What drove the storage refresh project? Were there some limitations in your existing scenario?

Yes, there were limitations.

One of the key drivers, apart from centralised management, was the lack of non-disruptive upgrades. Monthly patching, everyone’s scared to do it. No one wants to patch because you never know what you’re going to find.

And many times we’ve tried to patch infrastructure, and had issues and caused outages. But what we loved, and what kind of really sold us on Pure, is the fact that we can do non-disruptive upgrades. And we’ve put that through its paces. I did a non-disruptive upgrade in the middle of production on a Monday, and no one knew.

One of the key drivers [for our storage refresh] was the lack of non-disruptive upgrades. What we loved [about] Pure is the fact that we can do non-disruptive upgrades
Rolf Krolke, The Access Group

Previously, doing infrastructure upgrades was a long process. Even with just standard firmware and patching, it had to be a planned exercise using lots of people power over a long period of time.

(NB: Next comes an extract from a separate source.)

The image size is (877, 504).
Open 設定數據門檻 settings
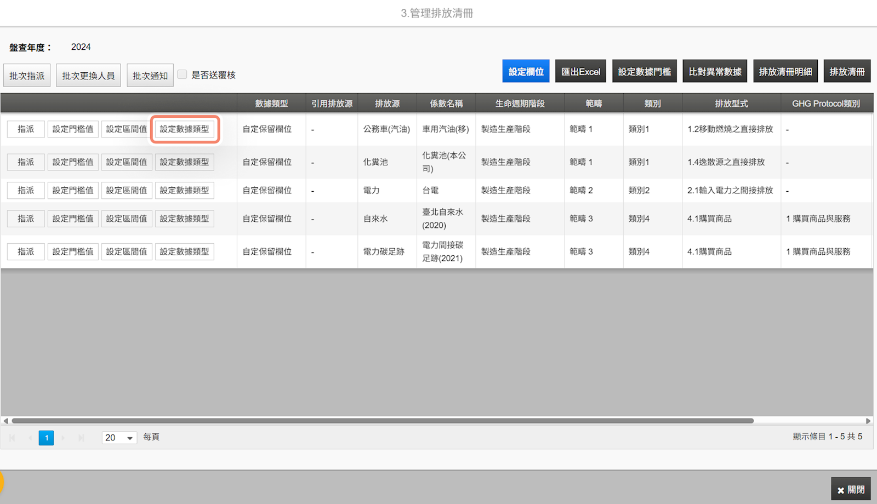coord(644,71)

It was due to the mixed infrastructure – and that many suppliers across storage and compute don’t always make it easy.

And we were always two or three behind because of the criticality of those patches we needed to do. And depending on when you did them, sometimes you needed to do the first one, then the next one, then the next one. And we can’t really turn our SANs [storage area networks] off.

We’re in the process of rolling out Pure. We’ve been on that journey for about 12 months, and over the next number of years, we will put Pure in as we take out the existing storage that we either purchased years ago or we’ve acquired through M&A. We can’t just do a rip and replace because we need to run the assets down.

So far, we’ve deployed FlashArray X and the XL series. We’re now looking at Portworx as we finalise our container strategy and what container platforms we want to use.

We are also looking at Cloud Block Store, especially for our [Microsoft] Azure and AWS environments, to see how we can then bring the data we have there into our Pure 1 environment to manage that. And then I’m really, really interested in Fusion, and how we can look at using that to move workloads around depending on the outcome we’re trying to achieve.

Have you been able to measure any benefits so far?

We have significantly reduced the number of outages we’ve had. We have reduced our total cost of ownership. I don’t have the numbers, though. We’ve seen a reduction in service-impacting events.

As the storage refresh progresses, what does reskilling look like, if there is any, between what your storage people do now and what they’ll be doing in future?

The one great thing about deploying Pure is [it means] the storage guys can go and do other things, because the total management overhead is lower.

We used to have these silos, like platform or infrastructure teams. This is breaking down those silos.

We will have multi-admins. So, they will administer storage, compute, the whole platform, everything inside the datacentre. They’re going to cover the whole lot. A lot of them do now. So I don’t think we need that storage person.

But I think our traditional infrastructure teams need to come up to speed with the skills that you have now, like a CloudOps or a DevOps team would know. They need to know networking, storage, compute and databases. They need to know all that stuff that anyone building in the public cloud, that those infrastructure teams need.

I think that’s the upskilling component that’s going to be needed.